= Bernard Lenoir =

Bernard Lenoir (born 13 September 1945) is a former radio presenter.

He was born in Deauville, and moved to Algeria which he left in 1962, working on the Côte d'Azur as a DJ. He briefly sang in a surf pop group called Les Radis Beurre.

Lenoir began on the French public radio station France Inter in the early 1970s as a music programmer on veteran presenter José Artur's Pop-Club show.
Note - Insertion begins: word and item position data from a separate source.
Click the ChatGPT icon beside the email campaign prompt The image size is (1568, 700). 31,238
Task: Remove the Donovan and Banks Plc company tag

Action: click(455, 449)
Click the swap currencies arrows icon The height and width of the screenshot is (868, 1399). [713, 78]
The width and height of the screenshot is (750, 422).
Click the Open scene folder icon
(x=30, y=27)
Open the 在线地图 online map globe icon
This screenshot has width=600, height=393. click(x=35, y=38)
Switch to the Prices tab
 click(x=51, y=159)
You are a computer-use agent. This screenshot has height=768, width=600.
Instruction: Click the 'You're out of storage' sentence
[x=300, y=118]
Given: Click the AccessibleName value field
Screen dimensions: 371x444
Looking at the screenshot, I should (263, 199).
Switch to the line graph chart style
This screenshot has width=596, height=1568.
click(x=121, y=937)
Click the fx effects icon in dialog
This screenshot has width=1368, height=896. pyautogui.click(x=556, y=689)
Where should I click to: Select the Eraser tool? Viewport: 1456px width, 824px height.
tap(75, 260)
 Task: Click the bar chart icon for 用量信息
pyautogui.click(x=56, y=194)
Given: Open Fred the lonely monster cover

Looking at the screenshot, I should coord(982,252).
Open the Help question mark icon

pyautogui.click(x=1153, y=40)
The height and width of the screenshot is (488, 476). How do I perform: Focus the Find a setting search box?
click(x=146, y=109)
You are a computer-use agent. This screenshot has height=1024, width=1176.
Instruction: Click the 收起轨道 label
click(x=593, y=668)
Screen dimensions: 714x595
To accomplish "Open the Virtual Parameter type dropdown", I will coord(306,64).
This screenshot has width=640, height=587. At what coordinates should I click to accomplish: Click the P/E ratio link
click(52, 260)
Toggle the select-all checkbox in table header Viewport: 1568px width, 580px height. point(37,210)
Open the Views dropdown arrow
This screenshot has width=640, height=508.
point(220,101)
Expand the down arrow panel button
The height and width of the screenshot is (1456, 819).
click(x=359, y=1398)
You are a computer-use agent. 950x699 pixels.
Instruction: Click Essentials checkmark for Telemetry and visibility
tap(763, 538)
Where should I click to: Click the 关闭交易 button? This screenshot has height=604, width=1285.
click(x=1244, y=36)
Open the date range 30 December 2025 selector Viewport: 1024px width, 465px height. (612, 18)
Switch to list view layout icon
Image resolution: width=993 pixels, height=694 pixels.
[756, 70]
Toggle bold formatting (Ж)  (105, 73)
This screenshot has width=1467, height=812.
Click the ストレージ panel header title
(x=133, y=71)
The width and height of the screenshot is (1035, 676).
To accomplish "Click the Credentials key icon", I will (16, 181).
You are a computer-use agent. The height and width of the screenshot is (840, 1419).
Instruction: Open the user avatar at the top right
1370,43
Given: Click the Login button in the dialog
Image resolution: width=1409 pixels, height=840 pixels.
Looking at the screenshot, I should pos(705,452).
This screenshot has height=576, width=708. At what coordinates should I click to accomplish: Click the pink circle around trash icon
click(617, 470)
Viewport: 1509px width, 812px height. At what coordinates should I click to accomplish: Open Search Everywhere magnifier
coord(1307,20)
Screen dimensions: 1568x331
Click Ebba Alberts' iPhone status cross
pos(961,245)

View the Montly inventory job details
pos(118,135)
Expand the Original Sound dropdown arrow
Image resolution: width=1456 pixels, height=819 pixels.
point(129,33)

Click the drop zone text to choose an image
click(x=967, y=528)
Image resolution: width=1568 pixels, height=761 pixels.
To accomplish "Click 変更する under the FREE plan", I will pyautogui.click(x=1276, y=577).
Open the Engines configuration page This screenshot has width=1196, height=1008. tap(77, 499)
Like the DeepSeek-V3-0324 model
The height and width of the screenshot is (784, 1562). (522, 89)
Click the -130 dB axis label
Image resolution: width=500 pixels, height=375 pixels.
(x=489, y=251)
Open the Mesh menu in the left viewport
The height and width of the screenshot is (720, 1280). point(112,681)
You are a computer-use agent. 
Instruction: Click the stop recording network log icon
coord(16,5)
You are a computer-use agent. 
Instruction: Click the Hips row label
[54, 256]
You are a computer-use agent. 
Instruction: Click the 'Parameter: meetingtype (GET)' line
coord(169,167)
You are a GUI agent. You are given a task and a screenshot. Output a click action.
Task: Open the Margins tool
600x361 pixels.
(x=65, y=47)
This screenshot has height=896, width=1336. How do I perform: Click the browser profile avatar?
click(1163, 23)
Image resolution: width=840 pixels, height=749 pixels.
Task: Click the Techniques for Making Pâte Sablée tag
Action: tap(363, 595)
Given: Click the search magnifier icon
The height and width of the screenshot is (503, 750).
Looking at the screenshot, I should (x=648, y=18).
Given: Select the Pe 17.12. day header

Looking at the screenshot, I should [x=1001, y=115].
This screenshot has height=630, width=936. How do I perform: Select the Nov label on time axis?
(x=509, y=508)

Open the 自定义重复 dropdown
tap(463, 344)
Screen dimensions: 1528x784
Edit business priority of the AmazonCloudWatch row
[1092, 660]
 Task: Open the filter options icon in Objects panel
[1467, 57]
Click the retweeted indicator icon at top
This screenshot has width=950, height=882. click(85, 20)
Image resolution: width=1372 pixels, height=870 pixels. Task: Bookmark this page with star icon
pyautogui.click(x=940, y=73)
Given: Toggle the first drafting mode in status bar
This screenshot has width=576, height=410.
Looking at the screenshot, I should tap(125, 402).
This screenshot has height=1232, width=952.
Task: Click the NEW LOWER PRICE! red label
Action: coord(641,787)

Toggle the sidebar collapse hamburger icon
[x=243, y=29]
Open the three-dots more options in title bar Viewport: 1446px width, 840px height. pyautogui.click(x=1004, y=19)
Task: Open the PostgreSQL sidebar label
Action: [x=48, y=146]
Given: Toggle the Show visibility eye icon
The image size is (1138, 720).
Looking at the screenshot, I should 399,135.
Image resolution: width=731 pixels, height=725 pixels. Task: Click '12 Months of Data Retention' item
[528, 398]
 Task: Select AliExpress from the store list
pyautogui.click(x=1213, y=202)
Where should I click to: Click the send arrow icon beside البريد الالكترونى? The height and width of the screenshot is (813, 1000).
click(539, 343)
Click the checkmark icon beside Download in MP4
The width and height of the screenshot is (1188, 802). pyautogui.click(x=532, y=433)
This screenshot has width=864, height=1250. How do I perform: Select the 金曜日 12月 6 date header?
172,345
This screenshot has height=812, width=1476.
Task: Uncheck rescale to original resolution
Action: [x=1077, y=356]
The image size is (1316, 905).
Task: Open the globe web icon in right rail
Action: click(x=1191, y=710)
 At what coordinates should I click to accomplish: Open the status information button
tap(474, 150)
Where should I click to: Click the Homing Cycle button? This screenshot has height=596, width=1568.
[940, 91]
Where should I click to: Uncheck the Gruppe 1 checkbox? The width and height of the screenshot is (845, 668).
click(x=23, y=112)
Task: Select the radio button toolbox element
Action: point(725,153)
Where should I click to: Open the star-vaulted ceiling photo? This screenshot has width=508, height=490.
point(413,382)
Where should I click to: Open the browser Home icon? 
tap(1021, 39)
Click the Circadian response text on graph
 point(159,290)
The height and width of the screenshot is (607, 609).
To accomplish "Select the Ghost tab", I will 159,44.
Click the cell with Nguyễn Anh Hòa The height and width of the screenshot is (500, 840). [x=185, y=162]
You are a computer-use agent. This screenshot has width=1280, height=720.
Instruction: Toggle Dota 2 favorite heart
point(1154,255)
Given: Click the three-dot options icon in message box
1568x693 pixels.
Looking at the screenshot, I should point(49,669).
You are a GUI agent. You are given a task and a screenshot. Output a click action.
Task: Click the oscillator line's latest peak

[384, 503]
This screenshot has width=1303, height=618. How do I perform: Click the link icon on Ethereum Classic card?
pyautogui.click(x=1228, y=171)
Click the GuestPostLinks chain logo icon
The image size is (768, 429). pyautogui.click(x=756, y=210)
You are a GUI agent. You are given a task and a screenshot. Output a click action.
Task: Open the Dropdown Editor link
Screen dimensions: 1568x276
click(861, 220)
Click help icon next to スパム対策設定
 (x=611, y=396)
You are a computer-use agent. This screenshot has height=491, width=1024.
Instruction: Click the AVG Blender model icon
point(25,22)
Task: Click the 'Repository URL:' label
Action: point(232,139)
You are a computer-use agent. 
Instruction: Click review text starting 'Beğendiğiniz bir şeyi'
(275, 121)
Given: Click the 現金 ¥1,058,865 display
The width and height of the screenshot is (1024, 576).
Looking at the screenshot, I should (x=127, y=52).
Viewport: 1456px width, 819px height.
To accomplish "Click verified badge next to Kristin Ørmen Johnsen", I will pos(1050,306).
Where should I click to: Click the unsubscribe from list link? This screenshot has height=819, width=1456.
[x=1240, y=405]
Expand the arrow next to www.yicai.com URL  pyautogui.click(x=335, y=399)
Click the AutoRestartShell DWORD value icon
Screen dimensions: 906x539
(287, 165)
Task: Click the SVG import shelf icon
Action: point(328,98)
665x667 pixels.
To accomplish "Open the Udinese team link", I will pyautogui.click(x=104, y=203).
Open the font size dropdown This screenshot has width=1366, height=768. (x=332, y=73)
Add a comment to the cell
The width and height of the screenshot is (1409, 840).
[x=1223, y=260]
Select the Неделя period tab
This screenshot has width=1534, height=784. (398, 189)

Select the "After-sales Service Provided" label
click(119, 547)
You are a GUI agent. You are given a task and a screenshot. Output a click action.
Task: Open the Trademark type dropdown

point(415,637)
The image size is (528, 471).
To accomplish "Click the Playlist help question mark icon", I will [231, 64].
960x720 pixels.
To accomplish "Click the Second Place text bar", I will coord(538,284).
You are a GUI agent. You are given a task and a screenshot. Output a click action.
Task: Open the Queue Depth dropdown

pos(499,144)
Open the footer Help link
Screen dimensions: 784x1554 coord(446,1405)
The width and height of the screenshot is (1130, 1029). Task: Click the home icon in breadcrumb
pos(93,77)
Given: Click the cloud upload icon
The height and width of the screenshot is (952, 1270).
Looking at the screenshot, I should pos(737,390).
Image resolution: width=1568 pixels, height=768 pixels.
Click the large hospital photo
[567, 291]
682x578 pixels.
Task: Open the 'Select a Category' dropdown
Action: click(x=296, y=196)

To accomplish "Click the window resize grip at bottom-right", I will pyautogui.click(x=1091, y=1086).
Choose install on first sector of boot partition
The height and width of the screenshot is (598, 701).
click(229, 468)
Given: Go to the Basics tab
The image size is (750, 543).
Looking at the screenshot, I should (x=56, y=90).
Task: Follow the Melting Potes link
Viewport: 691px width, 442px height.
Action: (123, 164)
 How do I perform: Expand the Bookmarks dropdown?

He then presented the rock programme Feedback from September 1978 until November 1984. Afterwards, Lenoir worked in various stations, including the Antenne 2 public television programme Les Enfants du rock, and the Europe 1 radio station.

In September 1990, Lenoir resumed broadcasting on France Inter in the evening shift. His programme, which ran until the 2010–2011 season, was first called L'Inrockuptible, after the magazine Les Inrockuptibles, and later renamed C'est Lenoir (This is Lenoir).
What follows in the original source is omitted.